Apparently, the same guy who made the Buffy the Vampire Slayer series also made some sci-fi show called “Firefly.” I’ve never seen it nor heard of it, but if it was even half as good as “Buffy,” I’m sure it was a grand show. The theater professor is a big fan, though, and put this poster from the show on his office door:
The poster features a picture of the show’s lead character and the following quote from some episode: “You don’t know me, son, so let me explain this to you once: if I ever kill you, you’ll be awake. You’ll be facing me. And you’ll be armed.”
Apparently, that was the character’s response to being asked, “How do I know you won’t kill me in my sleep?”
It’s hard to see what could be objectionable about that. I think all of us can agree that, barring extraordinary circumstances, a reasonable man should never kill someone who is asleep, running away or unarmed.

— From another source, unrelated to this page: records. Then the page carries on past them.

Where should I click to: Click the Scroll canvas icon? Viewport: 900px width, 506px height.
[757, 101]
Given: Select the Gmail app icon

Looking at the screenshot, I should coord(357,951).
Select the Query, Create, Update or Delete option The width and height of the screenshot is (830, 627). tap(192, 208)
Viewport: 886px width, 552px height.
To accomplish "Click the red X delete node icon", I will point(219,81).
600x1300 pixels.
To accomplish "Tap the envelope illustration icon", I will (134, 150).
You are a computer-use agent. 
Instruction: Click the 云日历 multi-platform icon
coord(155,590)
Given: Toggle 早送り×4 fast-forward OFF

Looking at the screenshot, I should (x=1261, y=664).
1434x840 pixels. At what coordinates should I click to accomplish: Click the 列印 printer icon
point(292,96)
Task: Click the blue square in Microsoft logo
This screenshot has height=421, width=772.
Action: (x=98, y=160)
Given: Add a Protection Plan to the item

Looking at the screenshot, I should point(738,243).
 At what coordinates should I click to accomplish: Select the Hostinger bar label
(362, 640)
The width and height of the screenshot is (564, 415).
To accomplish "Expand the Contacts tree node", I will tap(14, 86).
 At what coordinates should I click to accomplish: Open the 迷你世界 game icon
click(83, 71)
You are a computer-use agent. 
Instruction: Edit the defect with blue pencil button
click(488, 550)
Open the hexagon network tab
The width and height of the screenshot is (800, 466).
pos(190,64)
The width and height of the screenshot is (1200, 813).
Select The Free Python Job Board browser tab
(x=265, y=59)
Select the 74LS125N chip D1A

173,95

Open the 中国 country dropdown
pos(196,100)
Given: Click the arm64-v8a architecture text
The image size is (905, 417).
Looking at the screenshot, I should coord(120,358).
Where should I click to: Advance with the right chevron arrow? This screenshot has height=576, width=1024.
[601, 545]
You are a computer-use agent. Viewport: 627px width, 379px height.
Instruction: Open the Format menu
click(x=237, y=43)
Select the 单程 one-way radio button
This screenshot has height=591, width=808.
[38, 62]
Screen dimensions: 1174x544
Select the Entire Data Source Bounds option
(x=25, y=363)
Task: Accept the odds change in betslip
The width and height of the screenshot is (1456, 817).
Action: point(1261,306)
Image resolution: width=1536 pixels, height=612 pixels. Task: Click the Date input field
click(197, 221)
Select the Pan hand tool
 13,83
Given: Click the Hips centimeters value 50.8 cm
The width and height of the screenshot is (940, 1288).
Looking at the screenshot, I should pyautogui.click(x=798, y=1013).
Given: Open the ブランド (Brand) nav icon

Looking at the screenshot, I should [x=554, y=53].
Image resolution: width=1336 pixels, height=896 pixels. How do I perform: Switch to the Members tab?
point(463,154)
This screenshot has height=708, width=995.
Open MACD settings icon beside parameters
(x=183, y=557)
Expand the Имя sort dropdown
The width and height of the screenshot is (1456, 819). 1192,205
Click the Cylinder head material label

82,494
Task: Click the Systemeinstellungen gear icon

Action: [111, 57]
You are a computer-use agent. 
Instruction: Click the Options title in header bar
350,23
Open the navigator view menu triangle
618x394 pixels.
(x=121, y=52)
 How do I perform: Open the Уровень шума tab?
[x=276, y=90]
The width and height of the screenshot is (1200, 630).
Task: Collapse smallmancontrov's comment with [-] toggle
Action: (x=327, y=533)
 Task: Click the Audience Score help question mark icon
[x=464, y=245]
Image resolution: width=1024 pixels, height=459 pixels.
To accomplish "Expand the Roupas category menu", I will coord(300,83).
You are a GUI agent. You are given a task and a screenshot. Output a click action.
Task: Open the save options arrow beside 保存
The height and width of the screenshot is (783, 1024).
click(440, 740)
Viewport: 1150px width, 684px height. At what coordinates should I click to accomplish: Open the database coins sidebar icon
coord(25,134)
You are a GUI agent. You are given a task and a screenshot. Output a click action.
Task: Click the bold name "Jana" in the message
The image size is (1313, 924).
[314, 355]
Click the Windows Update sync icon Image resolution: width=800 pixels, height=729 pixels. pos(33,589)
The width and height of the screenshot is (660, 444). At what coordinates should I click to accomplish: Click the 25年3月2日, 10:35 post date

But, as we all know from extensive over-education, university bureaucrats are not reasonable people.
So, you guessed it — the university took the poster down. They even threatened the professor with patently unconstitutional disorderly conduct charges. The professor then replaced the poster with another:
In case you didn’t notice during your four years of undergraduate education and three years of law school, university bureaucrats don’t like being called “fascists.” And you also may have noticed that, the bigger the fascists they actually are, the less they like being called “fascists.”
So, of course, the university took the professor’s second poster down, too.
There’s a big showdown scheduled for Friday, with the university bureaucrats on one side and the professor, supported by the Foundation for Individual Rights in Education, on the other.
I have written extensive criticism in the past about the origins and applications of the “true threat” doctrine in First Amendment law, but don’t intend to go into that here and now. In any event, the Supreme Court has expressed no such misgivings and it remains part of our free speech jurisprudence.
But with or without the doctrine, the university’s actions are so far beyond the pale of what is constitutionally permissible. Every lawyer in Wisconsin must be licking his chops for the chance to bring a Section 1983 action against these clowns.
I know I am.
Given the track record of FIRE, however, I suspect this incident will end rather quietly, with the UW-Stout bureaucrats slinking away with their tails between their legs. It sure would be fun, though, if they actually tried to defend what they have done and one of us gets to sue them for it.